PROBLEM TO WORK ON >>
Exactly reproduce the lines from the one containing "How do I perform: Click the 35%" through the last line of the data, both ends included, leaving out pictures.

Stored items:

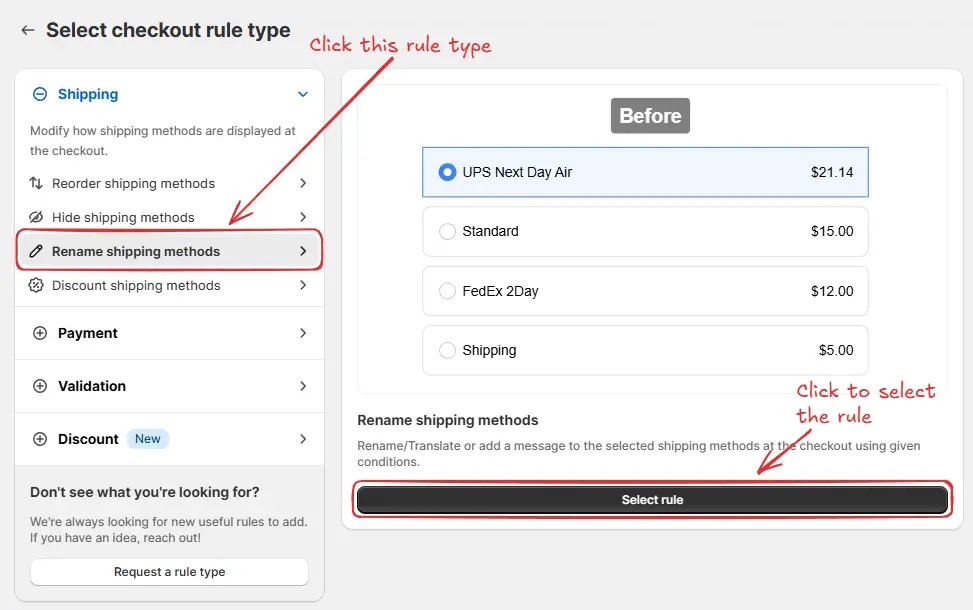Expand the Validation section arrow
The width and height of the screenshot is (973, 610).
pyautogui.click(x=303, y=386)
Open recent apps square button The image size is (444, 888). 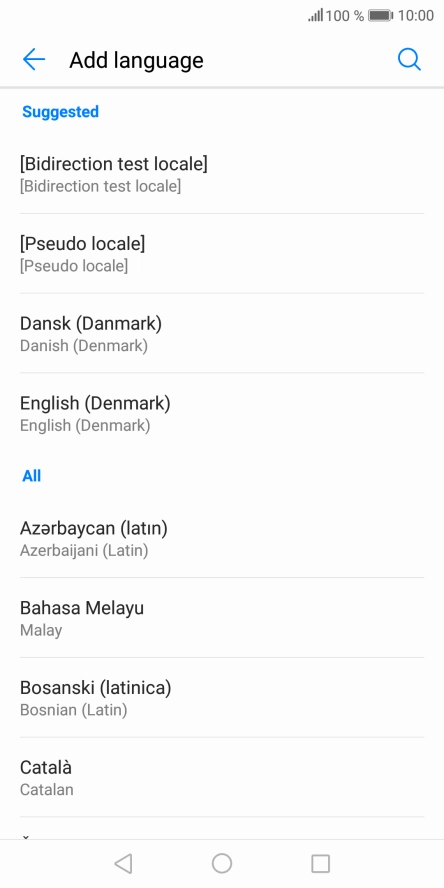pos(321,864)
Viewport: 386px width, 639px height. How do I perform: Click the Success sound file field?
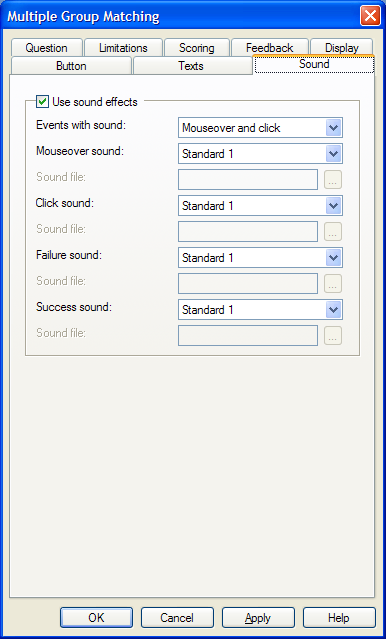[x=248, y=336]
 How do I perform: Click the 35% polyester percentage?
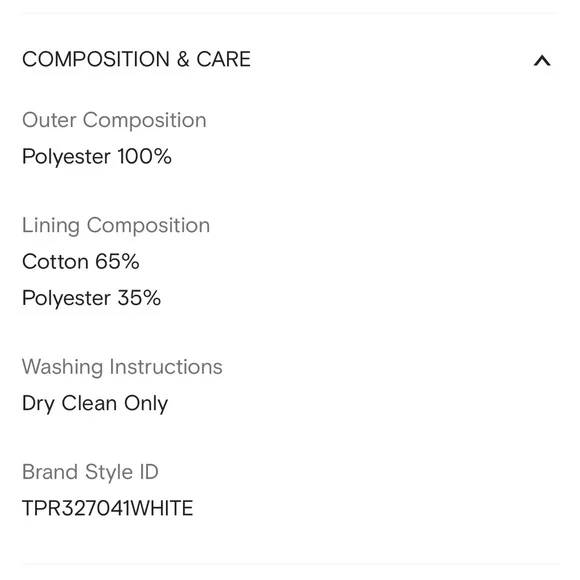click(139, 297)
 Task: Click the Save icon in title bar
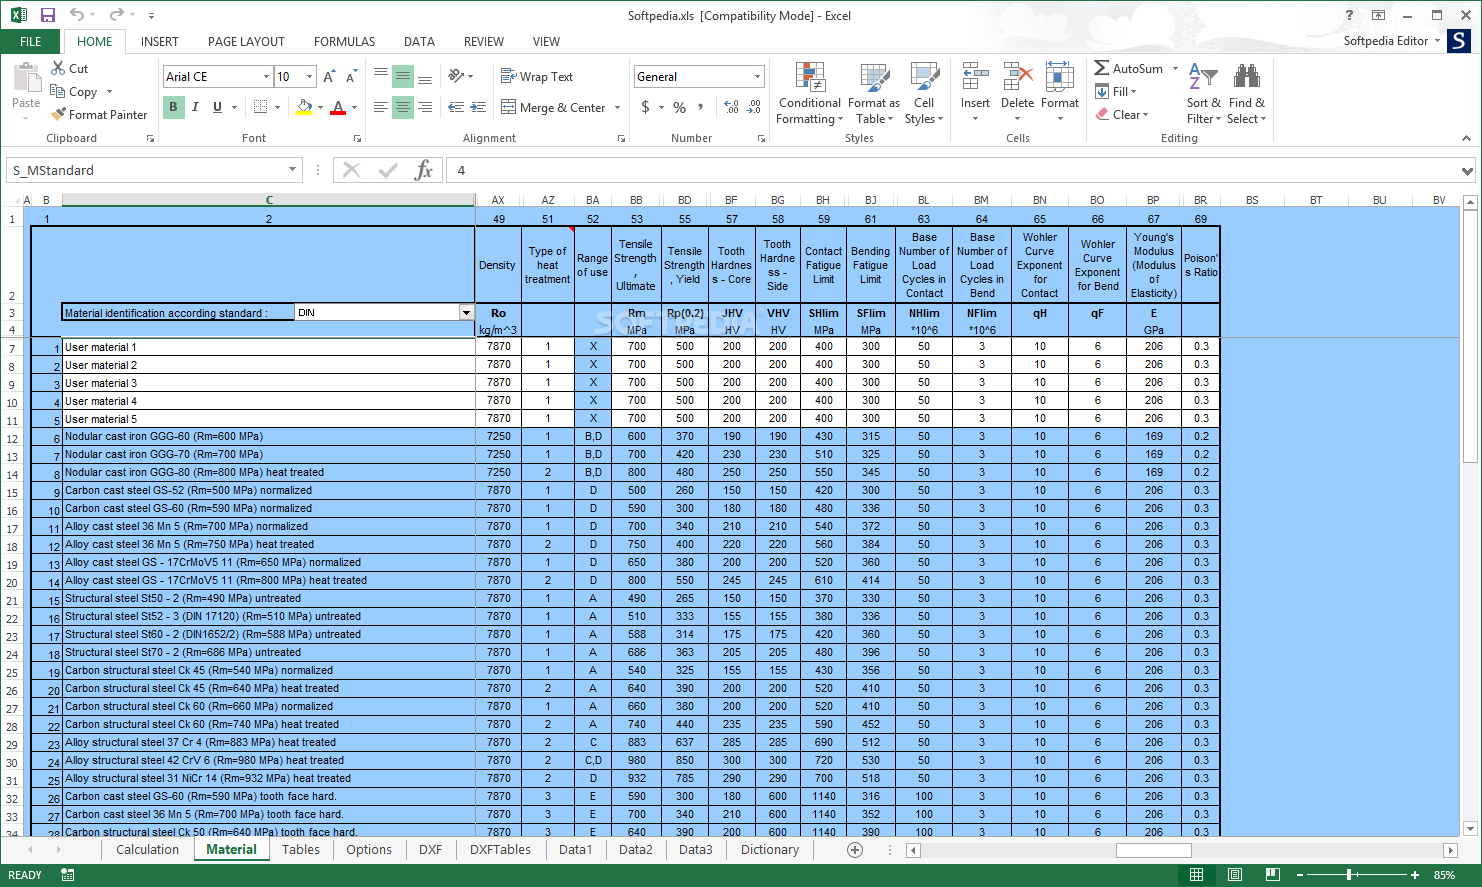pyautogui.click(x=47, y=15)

ANSWER SPACE >>
 How do I perform: Click the 35% polyester percentage?
click(139, 297)
 Task: Click the Save icon in title bar
pyautogui.click(x=47, y=15)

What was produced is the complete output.